LISTED ENTRIES —

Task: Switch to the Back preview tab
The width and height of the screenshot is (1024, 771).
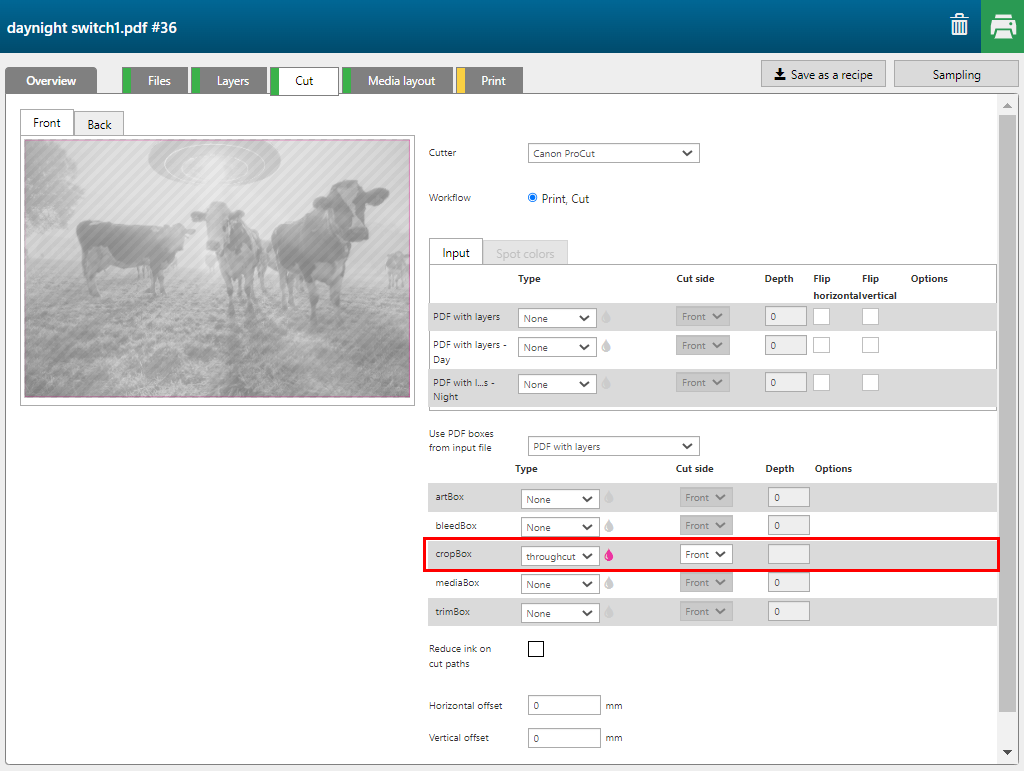Action: pyautogui.click(x=99, y=124)
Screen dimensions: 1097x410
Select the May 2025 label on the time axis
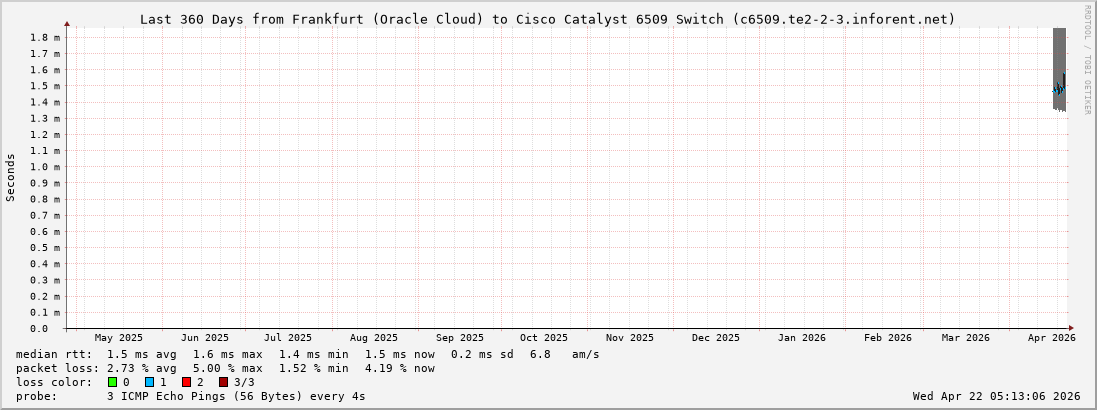118,338
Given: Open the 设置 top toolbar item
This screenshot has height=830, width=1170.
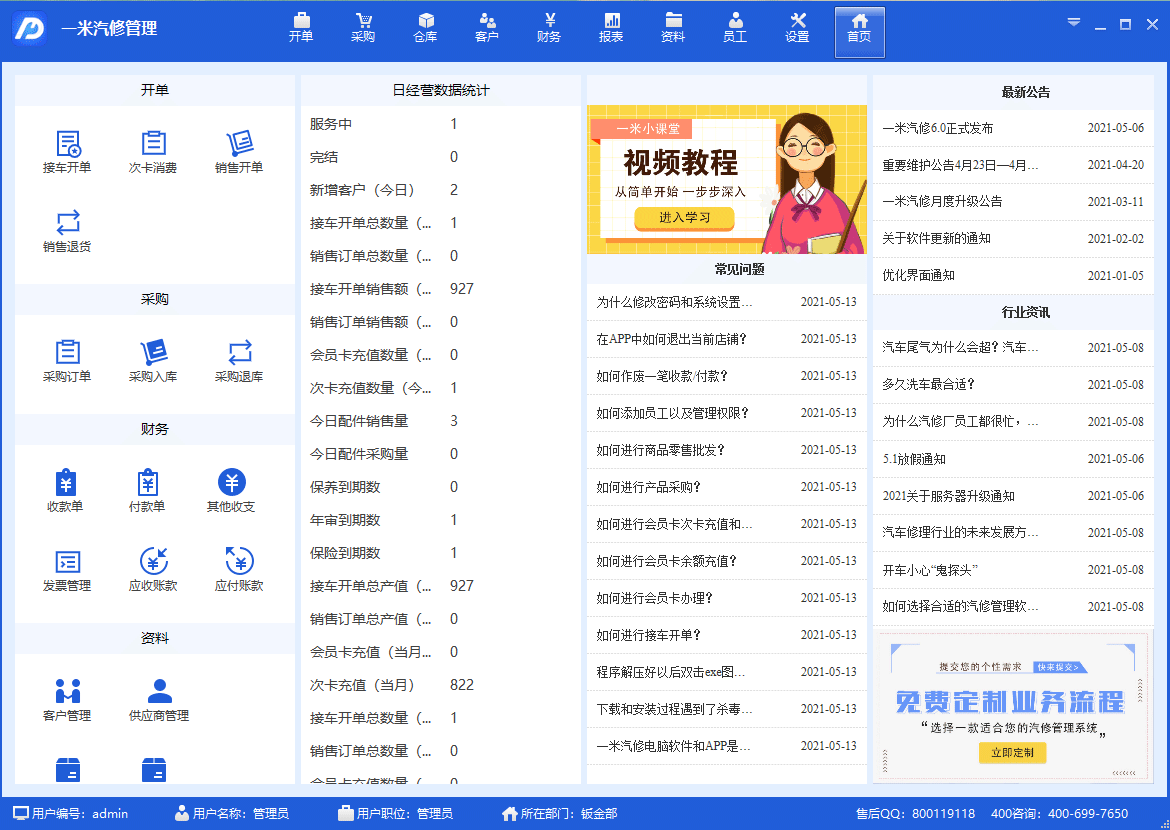Looking at the screenshot, I should (x=797, y=28).
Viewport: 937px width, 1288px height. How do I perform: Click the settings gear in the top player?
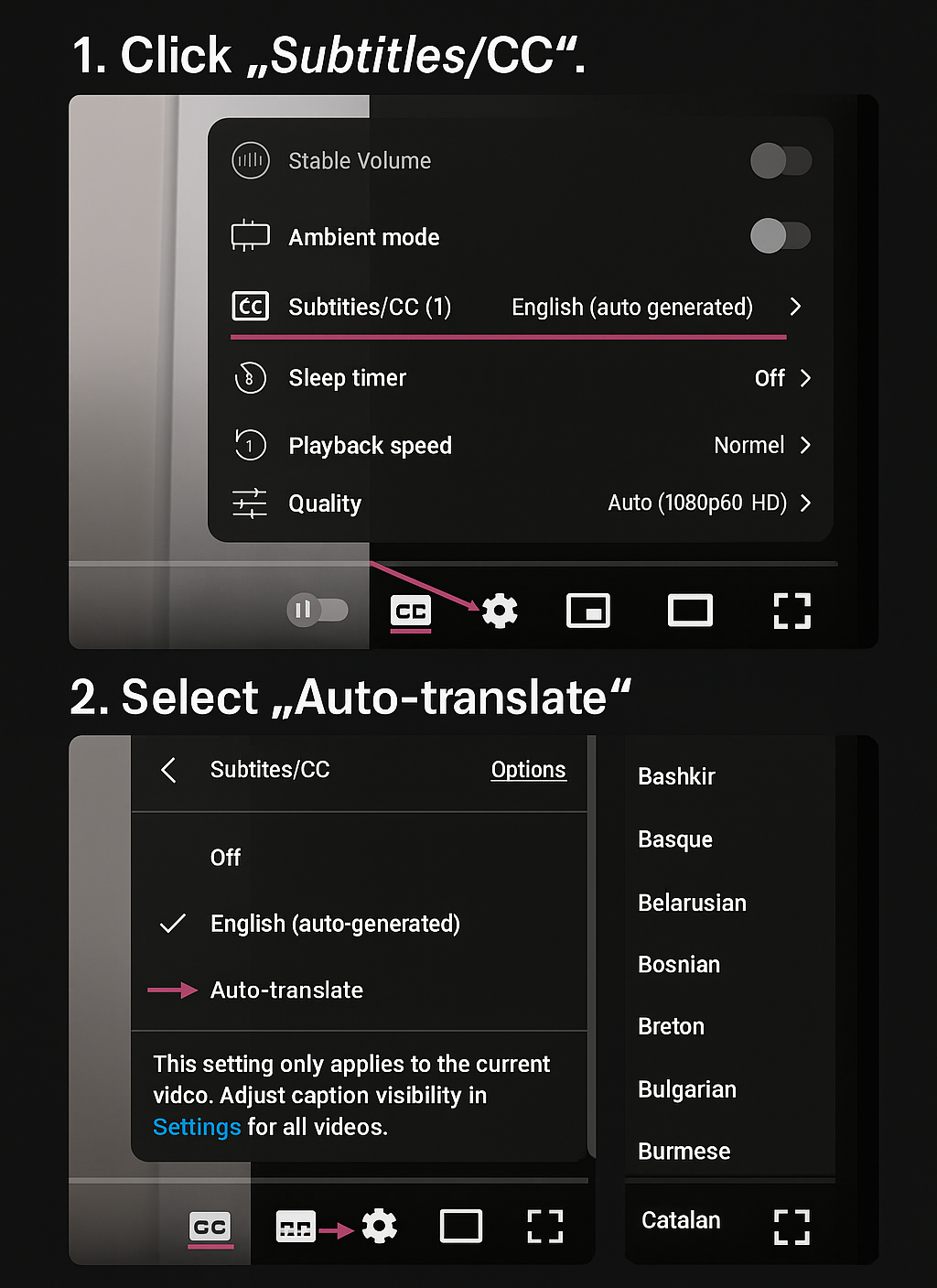pyautogui.click(x=500, y=611)
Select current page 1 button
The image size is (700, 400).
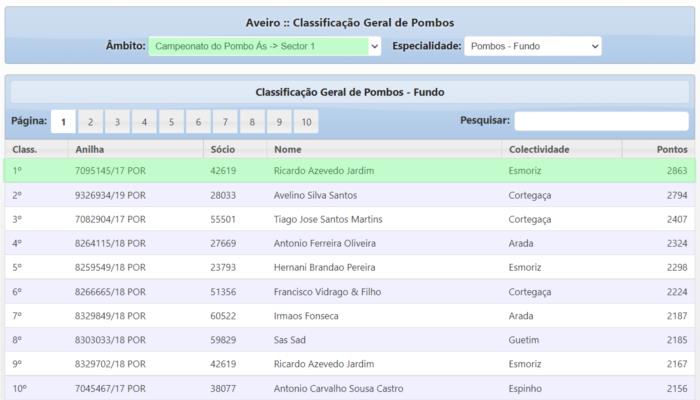62,122
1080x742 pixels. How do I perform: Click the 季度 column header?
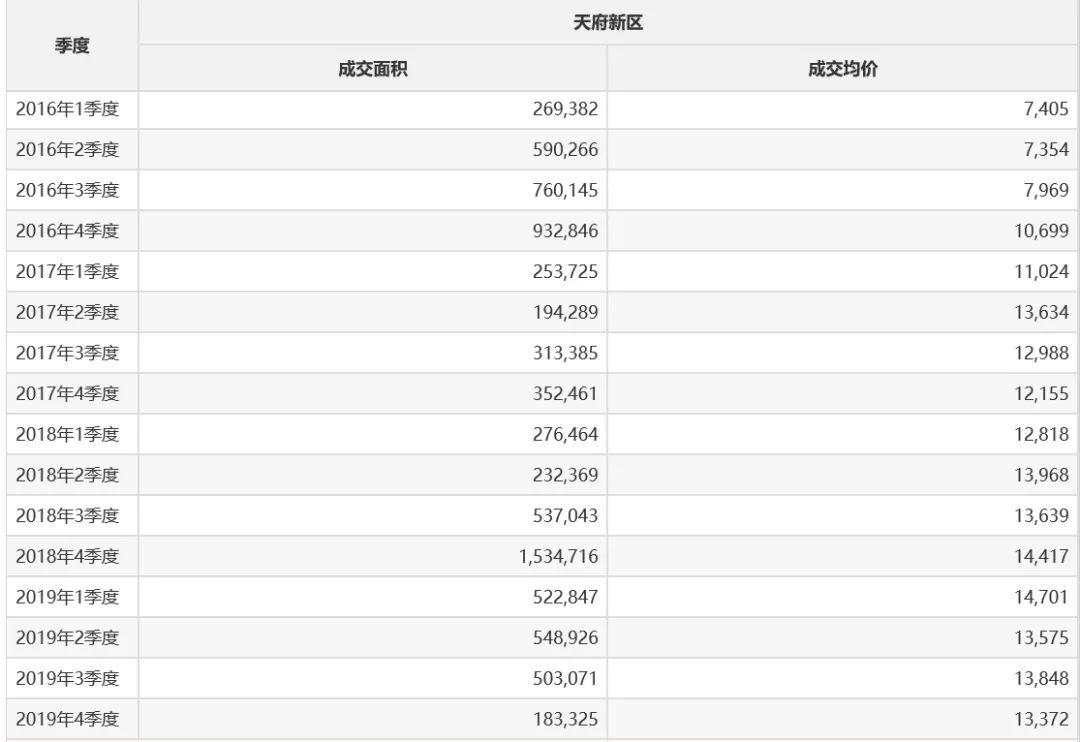coord(71,46)
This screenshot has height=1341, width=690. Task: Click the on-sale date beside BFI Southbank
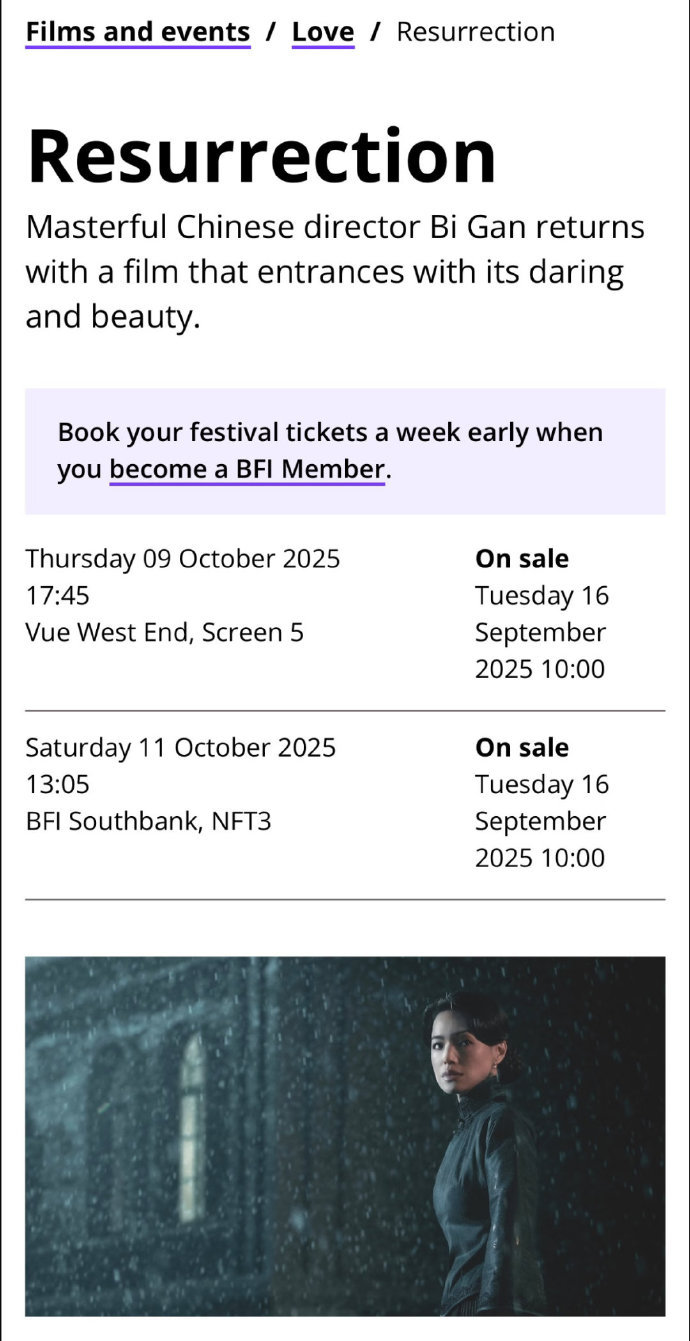[542, 821]
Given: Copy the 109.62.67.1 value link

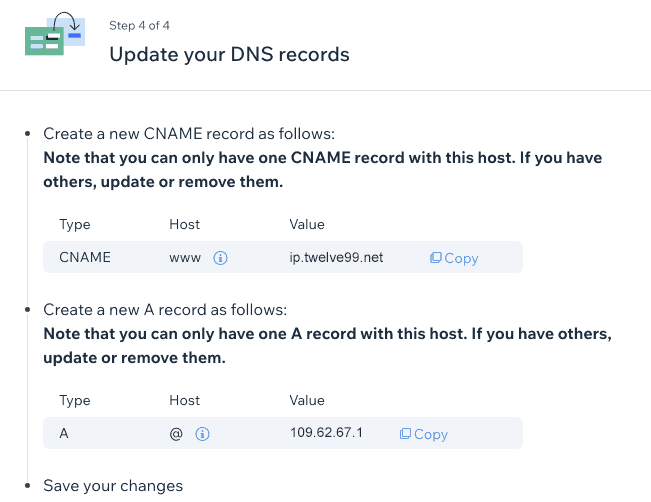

PROMPT — Write out the whole listing above exactly; do not include the pictures.

ANSWER TO THIS TASK —
Task: Switch to the Back preview tab
The width and height of the screenshot is (1024, 771).
Action: pyautogui.click(x=99, y=124)
Screen dimensions: 1097x410
Select the May 2025 label on the time axis
118,338
Given: Open the 设置 top toolbar item
This screenshot has height=830, width=1170.
Looking at the screenshot, I should (x=797, y=28).
Viewport: 937px width, 1288px height. How do I perform: Click the settings gear in the top player?
pyautogui.click(x=500, y=611)
Select current page 1 button
The image size is (700, 400).
62,122
1080x742 pixels. How do I perform: Click the 季度 column header?
coord(71,46)
This screenshot has height=1341, width=690. Task: Click the on-sale date beside BFI Southbank
[542, 821]
Given: Copy the 109.62.67.1 value link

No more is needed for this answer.